[SERVER-19966] Excessive cursor caching in integration layer under WiredTiger Created: 14/Aug/15  Updated: 07/Dec/16  Resolved: 15/Jul/16

Status: Closed
Project: Core Server
Component/s: WiredTiger
Affects Version/s: 3.0.5
Fix Version/s: None

Type: Bug Priority: Critical - P2
Reporter: Bruce Lucas (Inactive) Assignee: David Hows
Resolution: Done Votes: 4
Labels: WTmem, WTplaybook
Remaining Estimate: Not Specified
Time Spent: Not Specified
Original Estimate: Not Specified

Attachments: PNG File wt-cache-spacetime.png    
Issue Links:
Duplicate
is duplicated by SERVER-19882 Excessive memory utilisation - open c... Closed
is duplicated by SERVER-22000 MongoDB version 3.2; WiredTiger is ki... Closed
Backwards Compatibility: Fully Compatible
Operating System: ALL
Participants:

 Description   

With modest numbers of mongod client connections and collections a large number of WT cursors can be cached by the integration layer.
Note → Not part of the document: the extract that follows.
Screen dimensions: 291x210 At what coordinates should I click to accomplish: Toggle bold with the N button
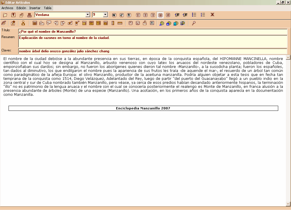pyautogui.click(x=114, y=15)
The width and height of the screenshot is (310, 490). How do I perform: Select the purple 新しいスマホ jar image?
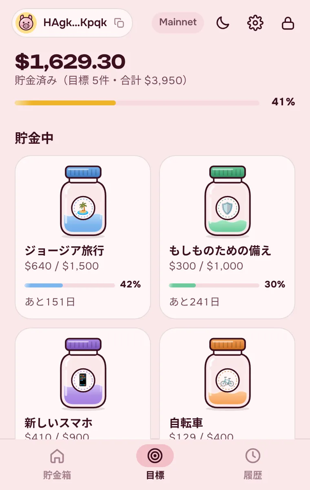(83, 374)
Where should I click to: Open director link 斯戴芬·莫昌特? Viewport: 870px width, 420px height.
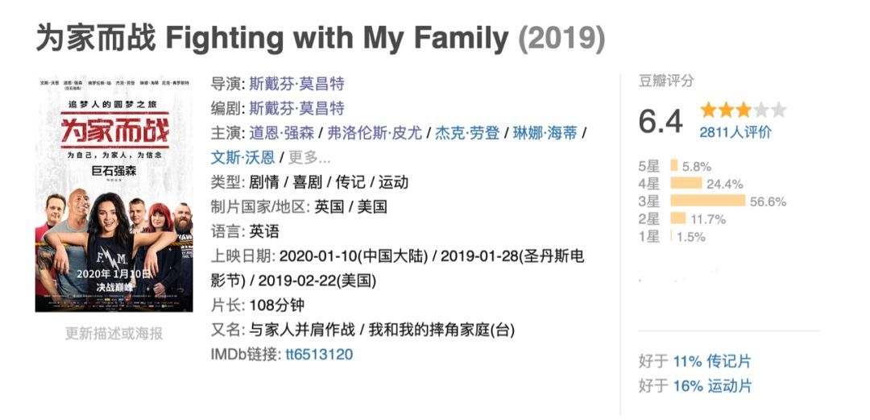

Each cached WT cursor can consume significant memory (as much as the largest document it has handled), so this can result in very significant excess memory utilization and OOM. Repro:

1000 connections:

for t in $(seq 1000); do
    js test "load('test.js'); repro($t)" &
done
wait

each connection updates 100 collections, each with 4 indexes:

collections = 100
 
function repro(t) {
    var round = 0;
    while (true) {
        round++;
        if (t==1)
            print("=== Starting round: " + round)
        for (i=0; i<collections; i++) {
            var c = db["col" + i]
            if (round==1) {
                c.ensureIndex({a:1})
                c.ensureIndex({b:1})
                c.ensureIndex({c:1})
            }
            c.insert({a:round, b:round, c:round})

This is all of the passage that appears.